You won’t be surprised to hear that once I started crying, I couldn’t stop. The relief to be in a space held by Joanna Macy, to feel that I could relax into my own sadness, that I could cry my way through every exercise, regardless of what it was about, and no one would ask me to explain myself, or be frightened by my sadness, was one of the most powerful experiences I’ve ever had.
Because Joanna Macy started her work in systems thinking and deep ecology—and because the interconnectedness of all beings is a fundamental tenet of Buddhism—her work is best known in the communities of engaged Buddhism and ecology/climate justice. She is internationally renowned, and yet there are still many justice-based organizations and communities that do not know her work. Now, when it is me who says “Joanna? The Great Turning? Yes?” to other people, I am both surprised and not surprised when they say “Who?”
When I look back and marvel at the fact that Joanna Macy already knew in the 1970s that this moment was coming, and knew what it would take to be able to stay with it, and that she wrote and practiced and did it again, and again, over and over for the entire remainder of her life—with skill, and courage, and humor, and singing and poetry—I think: what must it be like to be a prophet and have to get up every day and occupy a beginner’s mindset? How did she patiently and rigorously and fiercely explain all of this, over and over, never knowing if it would be heard in time?
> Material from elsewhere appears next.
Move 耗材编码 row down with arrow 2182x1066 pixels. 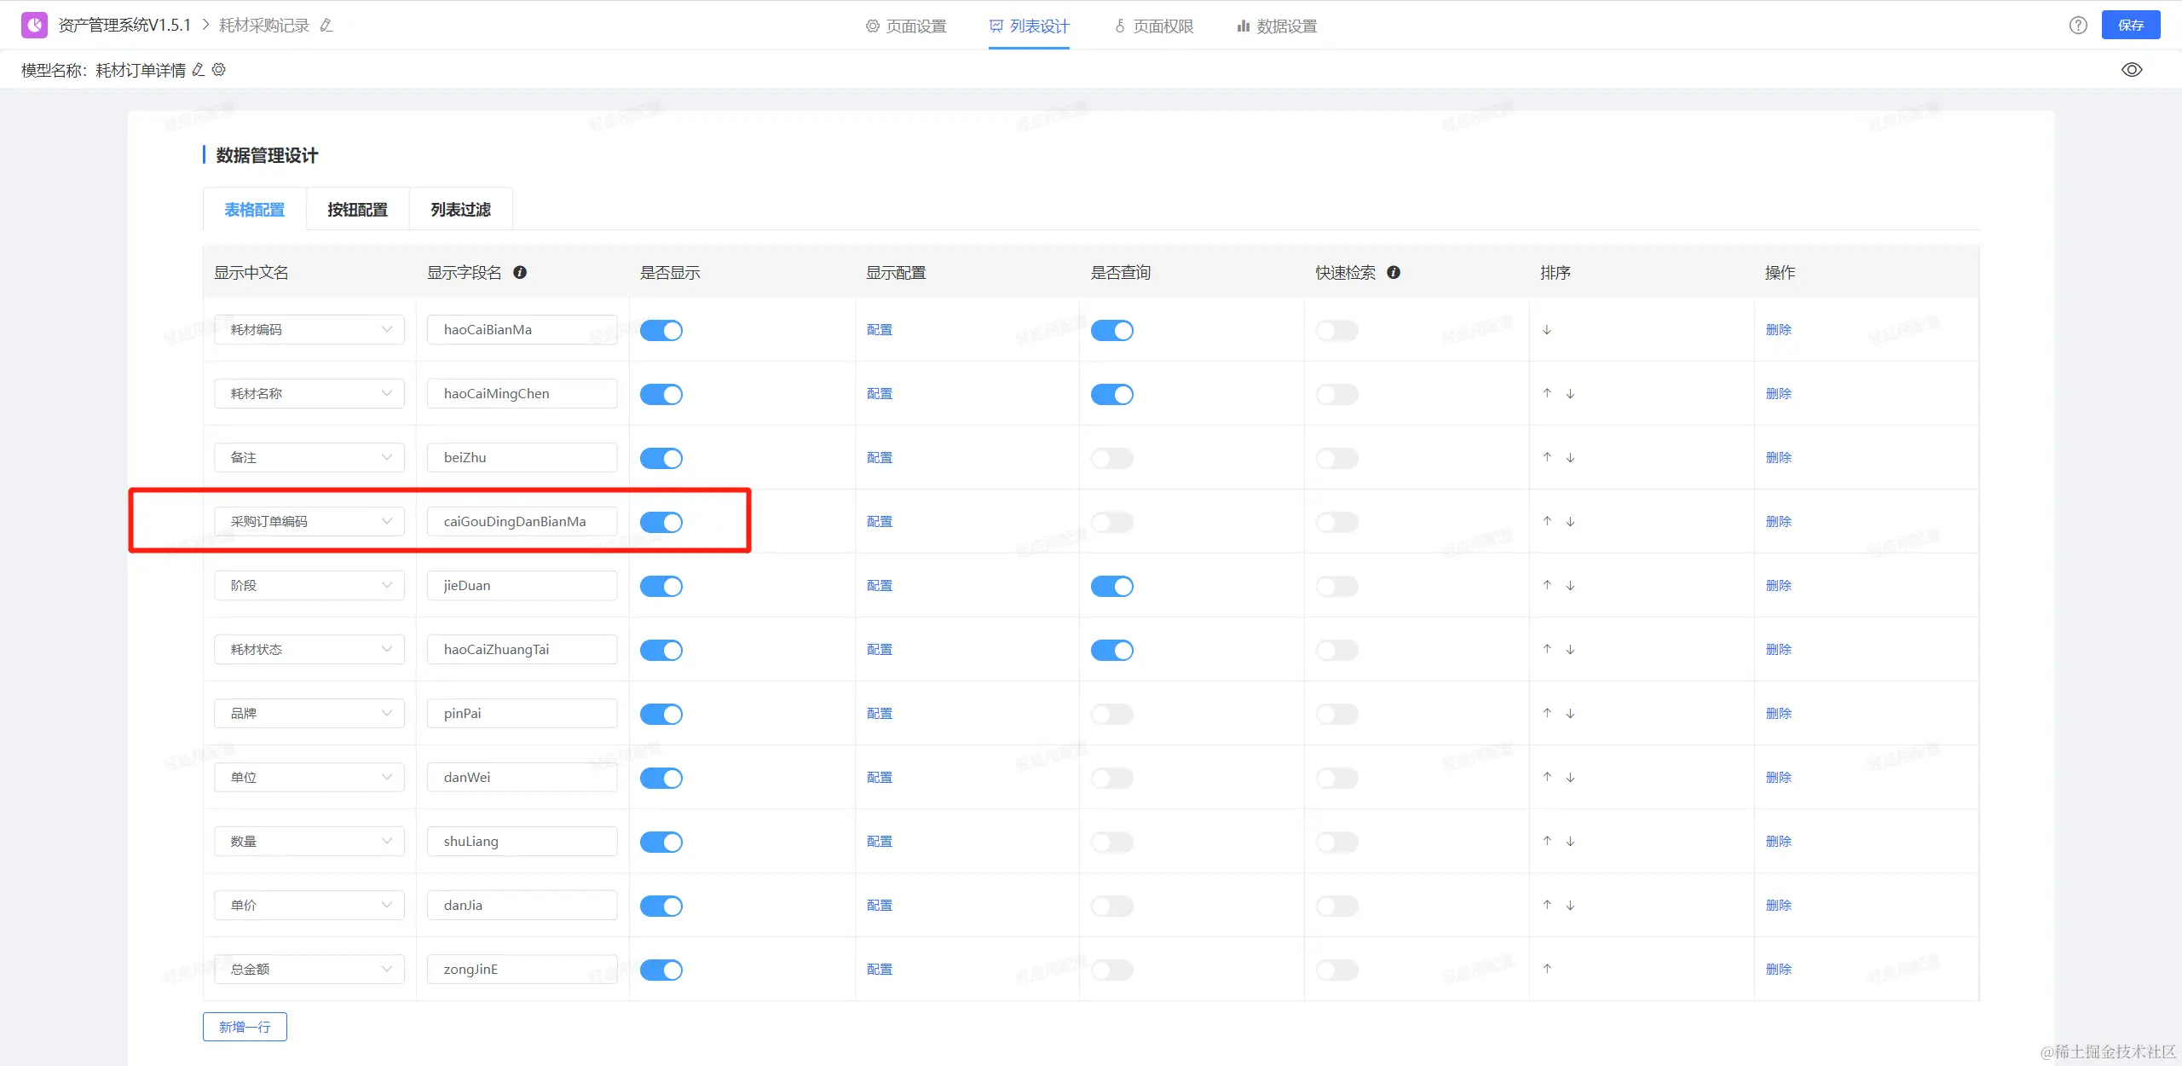[1547, 330]
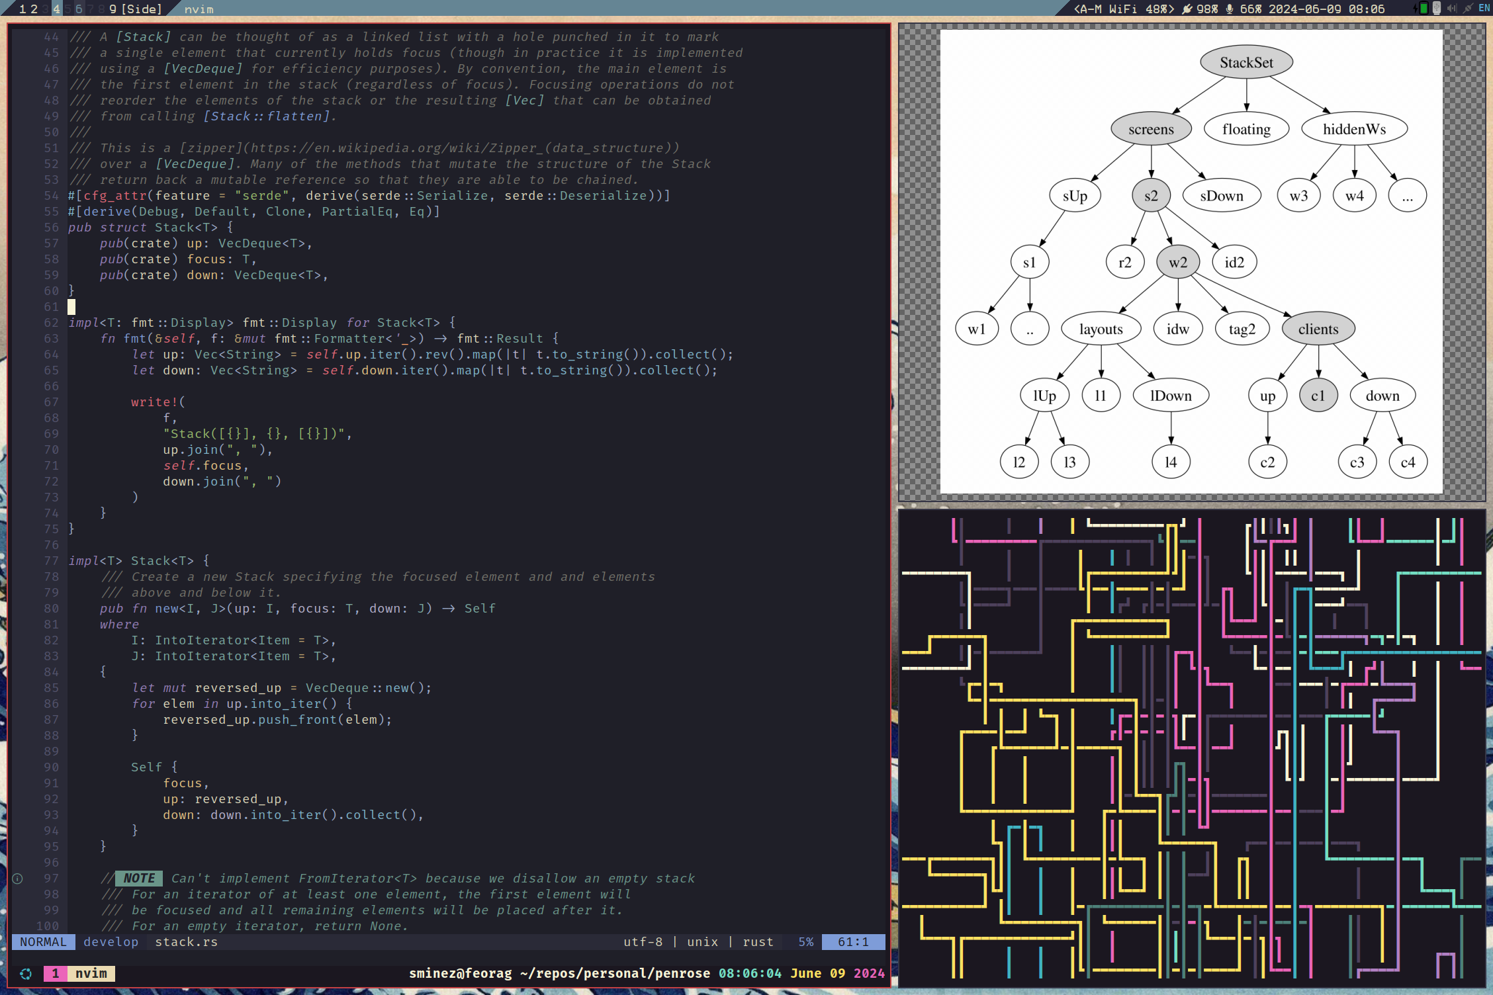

And though I can come up with speculative answers to these questions, I still can’t know what it feels like to be her, and what she had to wrestle to the ground to keep going. All I can say is Thank You. May your legacy continue to spiral up and out, and may the Great Turning you saw coming arrive, in good time.
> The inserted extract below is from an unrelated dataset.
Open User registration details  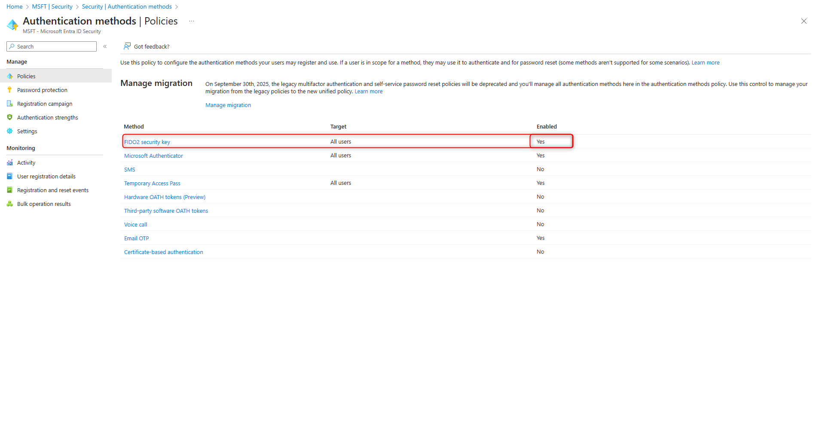pyautogui.click(x=46, y=176)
If you want to learn more about Joanna Macy. If you want to learn more about the Work that Reconnects. If you want to leave an appreciation for Joanna, who is hearing them and being buoyed up, on her Caring Bridge, it’s here.
Reading this strikes a deep chord. Just a few weeks ago I did a podcast with my friend, the grief therapist Patrick OMalley, and our conversation focused on so many of the things you mentioned. We humans don’t know how to suffer. We don’t know how to be with someone who is suffering. We better learn quick. The fate of our civilization depends on it.
A page before asked to share why I joined... here's why: Joanna. I'm too tired right now to read your words here, but I will when I can. My story about meeting Joanna will be different from everyone else. Some have known her far longer than I, others for just a short time. Our lives circumstances differ. Where we live. What we've done. All stories that arise and drift away. What unites us is a woman who is essential, is essence, whose life is Now, is Present, who reminds us all of who we truly are.